Binge-watching “House of Cards” isn’t going to cure cancer, but one bioinformatics researcher says there is plenty to learn from the algorithms Netflix uses to personalize your queue.
The same “matrix factorization” algorithms deployed by the streaming media provider to narrow TV and movie recommendations for users can provide benefits for genomic cancer data, writes Elana Fertig, an assistant professor of oncology biostatistics and bioinformatics at Johns Hopkins University, in The Conversation.
Thanks to initiatives like the Human Genome Project and the Cancer Genome Atlas, cancer researchers now have access more to genetic data than ever before. The Precision Medicine Initiative, launched by President Barack Obama in 2015, aims to personalize medical treatment, and the Cancer Moonshot is looking specifically at ways technology can drive a more precise approach to cancer care.

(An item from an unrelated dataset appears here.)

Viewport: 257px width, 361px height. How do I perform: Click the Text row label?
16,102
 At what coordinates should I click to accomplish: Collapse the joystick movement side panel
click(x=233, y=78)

But identifying the specific genes responsible for each type of cancer is not that simple, because scientists need to sift through thousands of data points to identify a single gene linked to one type of cancer.
That’s why Netflix’s personalization algorithms—which rely on matrix factorization to identify common ratings and patterns between isolated groups of users—are a convenient solution.
“The same process can work in cancer,” Fertig writes. “In this case, the measurements of gene dysregulation are analogous to movie ratings, movie genres to biological function and users to patients’ tumors. The computer searches across patient tumors to find patterns in gene dysregulation that cause the malignant biological function in each tumor.”
Fertig and her colleagues have already developed an algorithm that mirrors this approach, but that’s only one battle in the war against cancer. Going forward, cancer research needs “a new generation of scientists who can bridge mathematics and statistics" along with powerful computer programs that can predict the long-term outcomes of specific treatments.